Document section:
____

These findings confirm that the framework retains high anomaly detection performance in realistic sensor environments and supports the feasibility of extending the system beyond simulation-based setups.

Future work will explore adaptive retraining methods, such as reinforcement learning-based model updates, in which the model adjusts its learning rate dynamically based on real-time feedback from anomaly detection results.

6. Conclusions and Future Work

6.1. Conclusions

This study explored the feasibility of Edge AI-based anomaly detection for smart home environments, leveraging Isolation Forest (IF) and Long Short-Term Memory Autoencoder (LSTM-AE) to identify unusual patterns in sensor data. The primary objective was to develop an efficient, real-time anomaly detection framework optimized for resource-constrained edge devices, reducing reliance on cloud-based processing.

The experimental results demonstrated that both models effectively detected anomalies, with LSTM Autoencoder achieving higher accuracy and fewer false positives, while Isolation Forest provided faster inference with lower power consumption. The quantization of the LSTM model led to significant performance improvements, reducing inference time by 76% and power consumption by 35%, making it more suitable for real-time deployment. Notably, these optimization strategies exceeded initial expectations, demonstrating that Edge AI can achieve near-cloud-level performance while maintaining efficiency and privacy.

The findings highlight the trade-off between computational efficiency and detection accuracy. While LSTM Autoencoder excels in sequential anomaly detection, making it valuable in applications requiring time-dependent anomaly tracking (e.g., energy consumption monitoring, predictive maintenance), its higher computational cost limits its use in resource-constrained environments. Conversely, Isolation Forest remains a viable option for low-power, real-time flagging, particularly in scenarios where rapid anomaly detection is prioritized over complex pattern recognition. The hybrid IF + LSTM-AE approach demonstrated potential as a balanced solution, efficiently filtering anomalies while reducing false positives and maintaining reasonable computational demands.

These results underscore the practical benefits of Edge AI-based anomaly detection in IoT environments, enabling privacy-preserving, low-latency anomaly detection without needing continuous cloud connectivity. The framework offers a scalable, adaptable solution tailored to various smart home security, energy management, and device health monitoring applications. The successful integration of Edge AI into anomaly detection frameworks paves the way for broader adoption of intelligent, autonomous IoT monitoring solutions, reinforcing the potential of real-time AI-driven decision-making in smart home environments.

____

Dataset records:
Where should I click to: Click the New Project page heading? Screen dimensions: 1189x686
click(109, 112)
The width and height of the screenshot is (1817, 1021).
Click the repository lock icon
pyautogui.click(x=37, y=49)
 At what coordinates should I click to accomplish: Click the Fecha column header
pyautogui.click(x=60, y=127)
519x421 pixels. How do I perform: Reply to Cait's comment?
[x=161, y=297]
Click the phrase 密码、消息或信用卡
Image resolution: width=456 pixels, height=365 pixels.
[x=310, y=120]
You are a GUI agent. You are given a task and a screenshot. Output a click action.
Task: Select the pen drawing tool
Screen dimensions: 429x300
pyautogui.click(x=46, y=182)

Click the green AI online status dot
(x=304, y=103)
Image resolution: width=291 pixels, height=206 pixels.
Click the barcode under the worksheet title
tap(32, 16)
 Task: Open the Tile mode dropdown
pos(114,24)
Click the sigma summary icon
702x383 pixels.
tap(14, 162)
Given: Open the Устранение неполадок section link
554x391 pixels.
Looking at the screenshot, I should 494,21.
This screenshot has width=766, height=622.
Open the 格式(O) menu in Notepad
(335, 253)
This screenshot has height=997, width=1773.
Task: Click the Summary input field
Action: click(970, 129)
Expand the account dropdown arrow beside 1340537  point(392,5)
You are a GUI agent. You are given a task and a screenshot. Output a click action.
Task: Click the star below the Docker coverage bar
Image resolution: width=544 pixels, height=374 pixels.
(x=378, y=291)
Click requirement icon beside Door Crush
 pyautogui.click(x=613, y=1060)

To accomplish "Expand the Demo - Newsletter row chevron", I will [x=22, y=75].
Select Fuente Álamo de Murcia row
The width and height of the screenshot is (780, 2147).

____

Your task:
Write what comes next in the conclusions on Edge AI anomaly detection for smart homes, starting after its final sentence. The listing has no connection to the text on Edge AI anomaly detection in smart homes.

Exercise result:
This study set out to (1) develop a lightweight anomaly detection framework optimized for edge deployment, (2) enable low-latency, privacy-preserving operation within smart IoT environments, and (3) validate its feasibility on constrained embedded hardware. These objectives were achieved, with the proposed system reaching up to 93.6% detection accuracy and sub-50 ms inference latency on platforms such as the Raspberry Pi and NVIDIA Jetson Nano.

Although initially validated in smart home settings, the system’s modular design, model quantization, and computational efficiency make it highly adaptable to broader applications, including smart buildings, industrial IoT, and energy-aware infrastructure. In these contexts, on-device anomaly detection enables scalable, responsive monitoring while reducing reliance on cloud connectivity.

Looking ahead, the framework can be extended to accommodate higher sensor densities, multi-zone data aggregation, and integration with building management systems, ensuring seamless deployment across more complex environments that demand real-time, autonomous decision-making at the edge.

6.2. Future Work

While the proposed framework presents promising results, several avenues for improvement remain.

A key challenge in deploying the proposed Edge AI framework in commercial smart home environments is interoperability with existing IoT ecosystems. Current smart home platforms like Google Home, Amazon Alexa, and Apple HomeKit rely on cloud-based processing, which may limit Edge AI integration.

Future work should explore the following:

• Custom firmware adaptations for compatibility with smart home hubs (e.g., OpenHAB, Home Assistant).
• Edge-cloud hybrid models, where initial anomaly detection occurs on the device, and high-confidence anomalies are verified via cloud APIs.
• Real-time API connectivity for direct integration with IoT security services, enabling automated responses to detected anomalies (e.g., activating security cameras or sending alerts).

One limitation of the current implementation is the fixed retraining schedule for the LSTM Autoencoder. Future work should explore adaptive retraining techniques, where the model updates dynamically based on detected data drift rather than on a fixed timeline. This would minimize unnecessary retraining while maintaining high detection accuracy.

Additionally, the hybrid anomaly detection approach (IF + LSTM-AE) could be further optimized by dynamically selecting the model based on the type of anomaly detected. A meta-learning framework could be introduced to determine the most effective model in real-time based on anomaly characteristics.

To further enhance the suitability of the framework for low-power edge devices, future research should investigate the following:

• Ultra-low-power AI hardware (e.g., TensorFlow Lite, TinyML, NVIDIA Jetson Nano optimizations).
• Event-triggered inference, where the anomaly detection model only activates when sensor deviations surpass predefined thresholds, reducing unnecessary energy consumption.

The emergence of transformer-based anomaly detection models (e.g., Time Series Transformer, Temporal Fusion Transformer) presents a potential alternative to LSTM-based approaches. Future studies should evaluate whether transformer models can outperform LSTM-AE in time-series anomaly detection while remaining computationally efficient for Edge AI applications.

Additionally, self-supervised learning techniques could be explored to reduce dependency on labelled datasets, allowing the system to adapt to new patterns without requiring manually labelled training data.

To validate the framework in real-world scenarios, long-term deployment in smart home environments should be conducted. Future work should achieve these objectives:

• Implement continuous model monitoring to assess real-world false positive and false negative rates over time.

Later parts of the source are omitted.